General Motors will increase spending this year on Internet marketing, direct mail and customer relationship management, and decrease spending on traditional brand advertising, Automotive News reported yesterday.
“Traditional marketing has been coming down as we increase the Internet,” said John Middlebrook, GM's general manager of vehicle brand marketing and corporate advertising. “We're going to do more with CRM and direct mail. Traditional marketing will continue to go down.”
However, Internet ad spending would have to rise astronomically to account for more than a pittance of GM's budget, according to Competitive Media Reporting. GM spent $1.86 billion on television, magazine, newspaper, outdoor and radio advertising in 2002 through October, according to CMR. GM spent $3.2 million on online advertising, CMR claims.

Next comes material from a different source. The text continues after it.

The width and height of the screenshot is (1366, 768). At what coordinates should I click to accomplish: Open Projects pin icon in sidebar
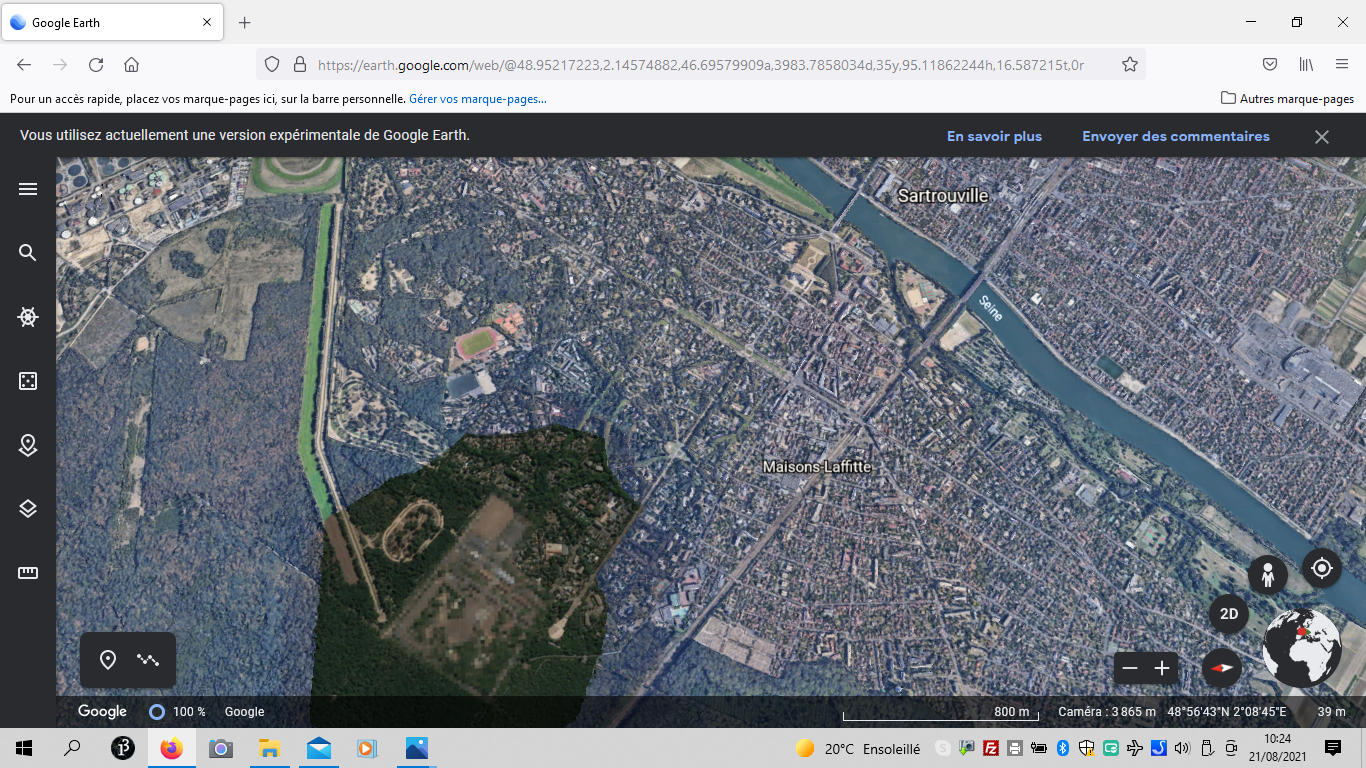click(x=28, y=445)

Even so, news of GM's budget shift is in line with a recent study by the London Business School for French marketing agency Havas SA claiming that companies plan to shift more resources to direct mail and online marketing, especially in the United States and United Kingdom. Companies in the study cited accountability and the ability to target as reasons for the shift.
Likewise, Automotive News cited targeting and measurability as reasons for GM's shift.
As more evidence that GM is bolstering its direct marketing, the automaker is reportedly shifting dollars from broadcast network television to cable, and mass magazines to vertical titles.
“There are some magazines you can run the same ad, and it's got a lot more effect than another ad because of how people consume that magazine, and the same is true for a Web site and a TV program,” said CJ Fraleigh, GM's executive director of corporate advertising and marketing.
Traditional media currently accounts for 60 percent of GM's ad budget, excluding incentive marketing such as dealer and sales rep bonuses. This is reportedly down from 75 percent five years ago.